Frontline social workers looking out for children, caring for whole families

WHEN Tracey Connelly and her boyfriend Steven Barker were convicted in 2008 of killing her infant son – known to the world as Baby P – social services in Enfield were faced with a massive surge in calls about children suspected of being at risk of abuse.

Members of the public, teachers, doctors and many more were petrified the scandal that hit Haringey would be repeated across the border in Enfield, and social workers were suddenly faced with a workload that had doubled in size.

“The surprising thing is that those calls ended up being genuine,” said Karen, a manager of the referral and assessment unit at Enfield Council’s Children In Need department.

“We thought that there would be lots of calls from people worrying about children for no reason, but that was not the case at all and so we ended up with a lot of extra work,” she added. “We got about 100 per cent more calls in. It tailed off a bit but then it plateaued and it is not unusual to get 135 calls in one day – it is impossible for us to assess 135
families a day. We took on four extra social workers to help us cope.

“But the response from our senior managers has been really good. The managers always listen to us if people have suggestions about how we might do things differently.”

There are 28 social workers in the referral and assessment unit, five of them men, looking after about 500 children currently on the system – including some children who have not even been born yet.

When a call comes in – they can come from schools, hospitals, neighbours, or even self-referrals – there is an initial assessment. The deputy managers will look at the cases and refer them to individual social workers. But a child would only be removed from their parents if the threshold of being “suffering from, or at risk of suffering serious harm” has been reached.

Karen said: “Sometimes the power we have is misrepresented. We can’t legally remove a child without a court order and the magistrates do say no sometimes. We do have to provide evidence. People are worried that we have come round to take a child away and those parents will never see that child again. That’s not what happens.”

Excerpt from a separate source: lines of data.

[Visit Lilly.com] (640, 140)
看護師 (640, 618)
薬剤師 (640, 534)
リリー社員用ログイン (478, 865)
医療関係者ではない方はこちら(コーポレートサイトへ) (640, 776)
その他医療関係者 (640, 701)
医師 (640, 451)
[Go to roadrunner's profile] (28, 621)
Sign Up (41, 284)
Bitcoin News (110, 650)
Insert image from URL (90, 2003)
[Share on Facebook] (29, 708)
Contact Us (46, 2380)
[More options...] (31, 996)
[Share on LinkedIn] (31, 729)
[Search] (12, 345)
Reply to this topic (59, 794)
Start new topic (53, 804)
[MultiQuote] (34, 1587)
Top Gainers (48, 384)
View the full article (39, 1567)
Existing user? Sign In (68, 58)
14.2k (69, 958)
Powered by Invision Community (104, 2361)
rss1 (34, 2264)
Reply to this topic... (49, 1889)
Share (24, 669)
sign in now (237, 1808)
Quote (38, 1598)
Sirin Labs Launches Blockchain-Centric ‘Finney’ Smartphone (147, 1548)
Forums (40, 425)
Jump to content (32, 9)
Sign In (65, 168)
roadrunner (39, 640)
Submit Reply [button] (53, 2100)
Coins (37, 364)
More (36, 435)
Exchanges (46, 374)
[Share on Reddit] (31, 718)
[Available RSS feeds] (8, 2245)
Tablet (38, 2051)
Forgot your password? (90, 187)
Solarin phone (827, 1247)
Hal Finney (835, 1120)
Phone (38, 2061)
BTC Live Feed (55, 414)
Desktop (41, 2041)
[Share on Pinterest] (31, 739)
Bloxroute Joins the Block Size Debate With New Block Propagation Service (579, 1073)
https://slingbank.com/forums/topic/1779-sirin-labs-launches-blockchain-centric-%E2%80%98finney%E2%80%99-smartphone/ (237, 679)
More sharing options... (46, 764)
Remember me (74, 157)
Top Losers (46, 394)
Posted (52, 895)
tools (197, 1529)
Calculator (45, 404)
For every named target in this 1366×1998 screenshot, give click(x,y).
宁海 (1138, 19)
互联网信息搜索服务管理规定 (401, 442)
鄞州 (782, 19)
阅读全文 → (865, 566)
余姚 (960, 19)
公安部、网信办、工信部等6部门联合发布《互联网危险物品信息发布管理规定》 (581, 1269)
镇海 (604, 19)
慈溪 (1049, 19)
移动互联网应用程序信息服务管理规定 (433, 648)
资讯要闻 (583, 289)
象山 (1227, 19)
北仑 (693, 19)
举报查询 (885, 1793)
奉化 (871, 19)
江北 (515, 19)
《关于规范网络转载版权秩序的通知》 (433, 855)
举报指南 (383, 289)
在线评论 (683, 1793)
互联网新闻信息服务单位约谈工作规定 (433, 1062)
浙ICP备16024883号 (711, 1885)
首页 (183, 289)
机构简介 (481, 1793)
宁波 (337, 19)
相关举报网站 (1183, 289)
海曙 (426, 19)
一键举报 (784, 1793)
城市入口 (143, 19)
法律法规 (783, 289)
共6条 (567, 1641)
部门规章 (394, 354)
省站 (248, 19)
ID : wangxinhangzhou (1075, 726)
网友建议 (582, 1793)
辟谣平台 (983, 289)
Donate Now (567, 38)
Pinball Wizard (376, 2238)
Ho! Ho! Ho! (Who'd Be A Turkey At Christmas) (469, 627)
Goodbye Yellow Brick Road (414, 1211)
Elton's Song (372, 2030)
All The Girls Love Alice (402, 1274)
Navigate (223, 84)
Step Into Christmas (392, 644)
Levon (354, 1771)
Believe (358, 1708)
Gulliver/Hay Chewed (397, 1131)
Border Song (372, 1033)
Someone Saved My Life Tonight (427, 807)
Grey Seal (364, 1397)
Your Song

“We always try to place a child with a friend or relative if we can,” added Linda. “It is very frightening for a child to be taken away from their parents, but it is much less traumatic if we can place them with someone whom they know.”

Children in court will also be appointed a “guardian ad litem” who will represent their interests. It will be a social worker who has no connections with the local authority in question and will not have previously worked for them.

Karen and Linda have both worked within social services for about 25 years and they say certain things have changed, but much has stayed the same. “Well firstly, everything now is electronic, which I think is a good thing,” said Karen. “We used to have big filing cabinets with all the information on.

“Child abuse is still child abuse and that has not changed, but there are now more support services available to help us and the parents. We have also become much better at not allowing a child to drift in the system.

“For example, when I first worked in social care I was allocated a disabled child who was being fostered because his mum had a high-profile job. This child had drifted in the care system his whole life. Very small children need a permanent family.

“There is a lot of paperwork but we have to have evidence and we need to record that somewhere. But we also need to ensure the social worker maintains contact with the child – so we need flexibility and balance.”

Social workers often come in to contact with violence and as a result they carry personal alarms and are even tracked by satellite. “Social workers have been killed before,” said Linda. “But our skill lies in assessing what is going on, building a bridge and talking to people.

“The main thing is being honest with people. If they think we are lying to them they will get angry. They may not like what I am saying but at least I am honest.

“I find that works and I have said some really difficult things to people.

“I have sometimes stood on someone’s doorstep speaking to them through a letterbox for an hour trying to get them to talk to me. Social workers don’t have a good reputation at the moment, but we like working with children and families and we do our job because we want to make a difference.”